Created by U.S.-based British producer Mark Burnett, the show depicts contestants from around the country with various professional backgrounds in an elimination-style competition to become an apprentice to a businessman. The show was originally hosted by real estate magnate Donald Trump, who was also one of the producers. Burnett developed the show after previous success in bringing Survivor to the U.S. Since its premiere, The Apprentice has spawned several licensed international versions as well as unlicensed imitations.

Original series

The U.S. version of The Apprentice is the first version of the reality game show franchise. It was broadcast on NBC and billed as "The Ultimate Job Interview". The show depicted a group of 15–18 businessmen and -women competing in an elimination competition for a one-year, US$250,000 contract to run one of real estate magnate Donald Trump's companies.

The first season aired during the winter and spring of 2004, executive-produced by Mark Burnett, Jay Bienstock, and Trump, who also hosts the show. The show led Trump to become known for his fateful catch phrase "You're Fired!". The theme song for the show is "For the Love of Money" by The O'Jays, and other themes and underscore are written by composers Mark T. Williams and Jeff Lippencott of Ah2 Music.

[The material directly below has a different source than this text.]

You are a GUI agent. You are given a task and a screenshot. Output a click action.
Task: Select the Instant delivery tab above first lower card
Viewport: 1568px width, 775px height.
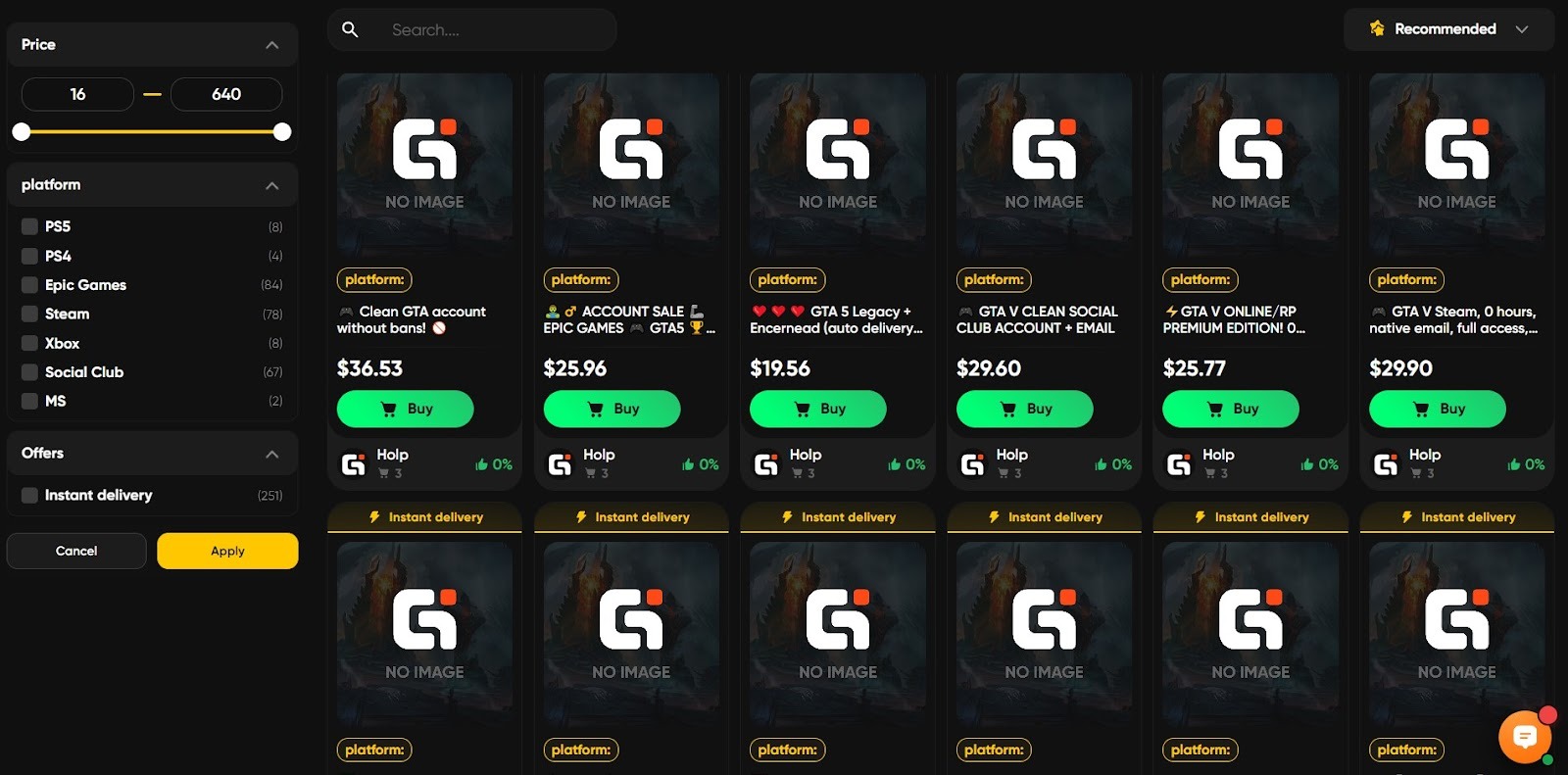[x=424, y=517]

During Donald Trump's reign over the show, the contestants lived communally in a suite at Trump Tower in New York City and the boardroom showdown was with Trump and two of his associates (usually Carolyn Kepcher, former chief operating officer (COO) and general manager for the Trump National Golf Club, and George H. Ross, Executive Vice President and Senior Counsel, The Trump Organization). Season 6 saw the show move to Los Angeles. On May 14, 2007, NBC announced the show was not on its fall 2007 schedule, but that a decision to cancel or renew it had not yet been made. On May 19, 2007, Trump announced that he was "moving on from The Apprentice", effectively ending the series. However, on May 22, NBC responded by saying Trump still had a year left on his contract. On July 16, 2007, NBC renewed the show with a sequel series, Celebrity Apprentice, The sequel debuted with season seven on January 3, 2008. The eighth season of The Apprentice premiered on NBC on March 1, 2009. Similar to the previous season, all contestants were celebrities playing for charity. The ninth season of The Apprentice  began in Spring 2010, also featuring a celebrity cast.

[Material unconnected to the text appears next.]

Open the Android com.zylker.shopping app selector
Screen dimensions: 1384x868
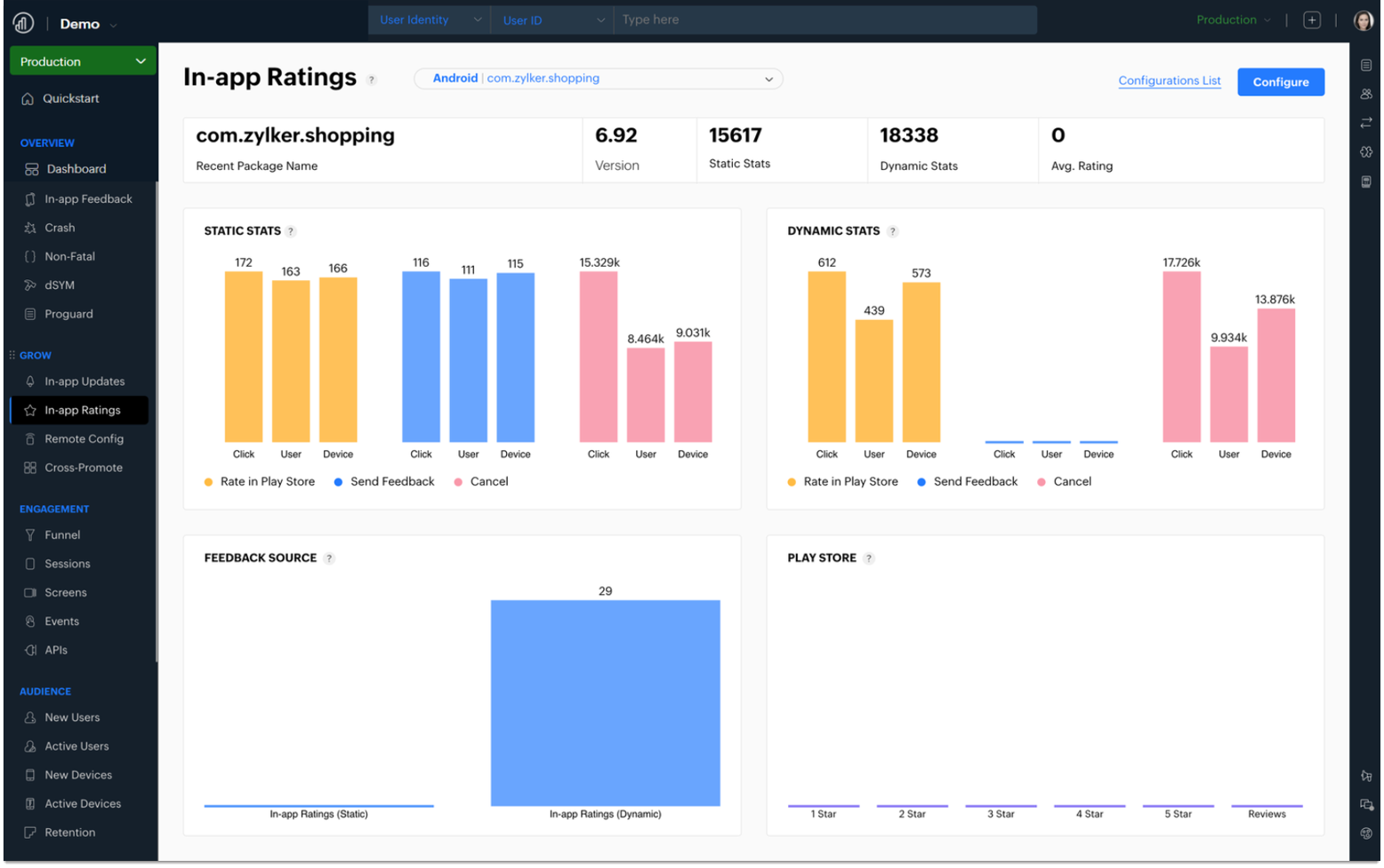599,79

In June of 2016, Trump announced his campaign to run for President of the United States of America. He made several racially-charged remarks during his speech and was subsequently fired by NBC.  Actor and former Governor of California Arnold Schwarzenegger replaced Trump, beginning in Season 15.

International versions
There are currently over 70 winners of the format, the first being Bill Rancic of the United States.

Overview

Africa

Pan-African
An African version, The Apprentice Africa, is hosted by advertising magnate and co-founder of Insight Communications, Biodun Shobanjo. The Apprentice Africa is based in Lagos, Nigeria. It is aired in Nigeria on (Nigerian Television Authority), Silverbird TV, Super Screen, and MBI Television; Ghana on (TV3); Kenya on (KTN); Uganda on (WBS); and Tanzania (TBC1). It premiered in February 2008. Eighteen contestants on the show come from Nigeria, Kenya, Uganda, Ghana, Cameroon, and Republic of Guinea. Owner Patrick E. Isibor and Jajaebu Kamarou.

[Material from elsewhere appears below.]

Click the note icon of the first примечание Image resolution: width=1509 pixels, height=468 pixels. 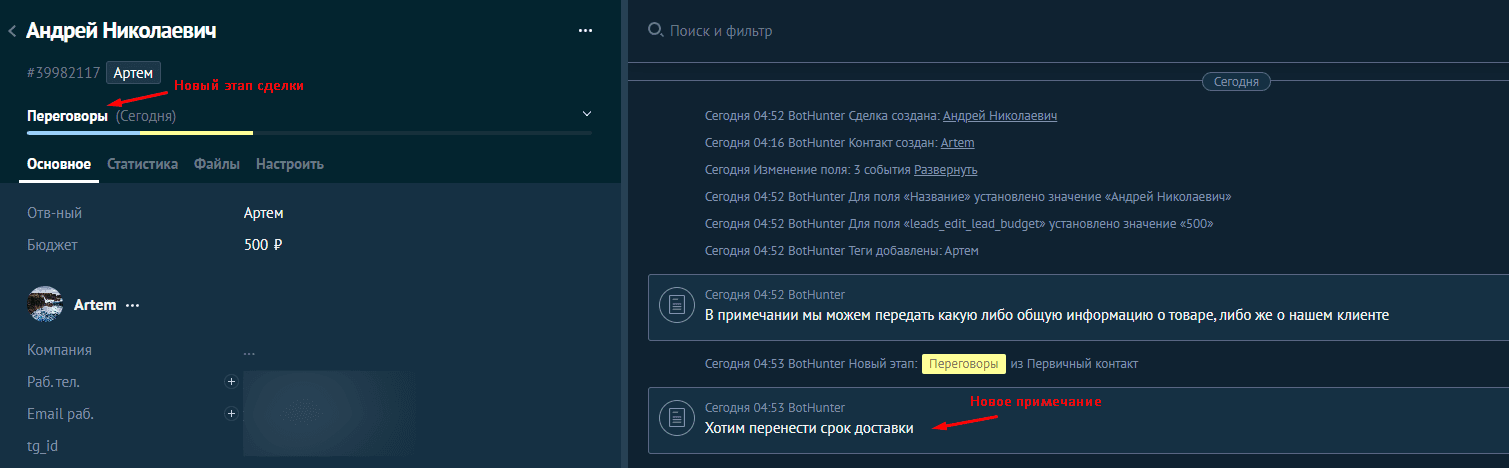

The maiden edition of The Apprentice Africa was won by Isaac Dankyi-Koranteng, a 31-year-old Sales Manager from Ghana. Isaac beat Eunice Omole, a Nigerian American in a final show that saw most of the evicted contestants supporting the winner. Isaac was hired for Bank PHB Plc and will be assigned special responsibilities, by the Managing Director and CEO of the bank, which include research and development of products, and roll-out strategy for the bank in new markets, with supervision by the Apprentice Africa "CEO", Mr. Biodun Shobanjo.

South Africa
The South African version that aired on SABC3 is hosted by Tokyo Sexwale, a mining magnate. During the live finale 22 September, Sexwale hired the final two—Zanele Batyashe, 24, and Khomotso Choma, 34, which not only elicited anger from viewers, but also resulted in complaints across the country after the announcement was made. Later, US Series 4 winner Randal Pinkett recommended Trump not do so in the finale (See US Series 4) after he pondered hiring the runner-up, something which may have been inspired by this incident. The catch phrase Tokyo Sexwale used was "You're dismissed!"

Asia

Pan-Asian

The Asian version of The Apprentice was aired on AXN Asia. Tony Fernandes, the entrepreneur behind the successful AirAsia airline carrier, was the host for this version. It was revived in 2021 as The Apprentice: ONE Championship Edition, with Chatri Sityodtong, CEO of ONE Championship as the new host of the series.

Indonesia 
Media mogul Peter F. Gontha is the host. The show, the first Apprentice spin-off in Asia, started on 3 October 2005, and aired every Monday on 21.30 Western Indonesian Time (GMT +7) on the television station Indosiar. According to the show's official website, the apprentice winner, a 29-year-old male whose name is Fendi Gunawan Liem, will be earning a salary of 600 million rupiahs, equivalent to about US$66,000.

Malaysia
The Apprentice Malaysian version spin-off in Asia started on October 3, 2005, and aired every Monday on 22.30 Malaysia time (GMT+8) on the television station TV3.  The catchphrase is "", or "you are fired".

Cross-continent

Pan-Arab
Real estate tycoon Mohamed Ali Alabbar hosts the Arabic version from Dubai called  (). The show has not started yet on LBC Lebanon.

Russia
In Russia the show is called Candidate () and is broadcast on the TNT channel. The first season in 2005 was hosted by restaurant tycoon Arkady Novikov, and the winner, Tatyana Burdelova, was hired as the CEO for one of Novikov's companies. The second season in late summer of 2006 was hosted by the mining, metals, banking and property tycoon Vladimir Potanin. As of January 2007, Potanin's personal wealth is estimated to be $14.2 billion (roughly 369 billion rubles) , which makes him the richest host of any version of the show so far. The catchphrase is , or "You are fired".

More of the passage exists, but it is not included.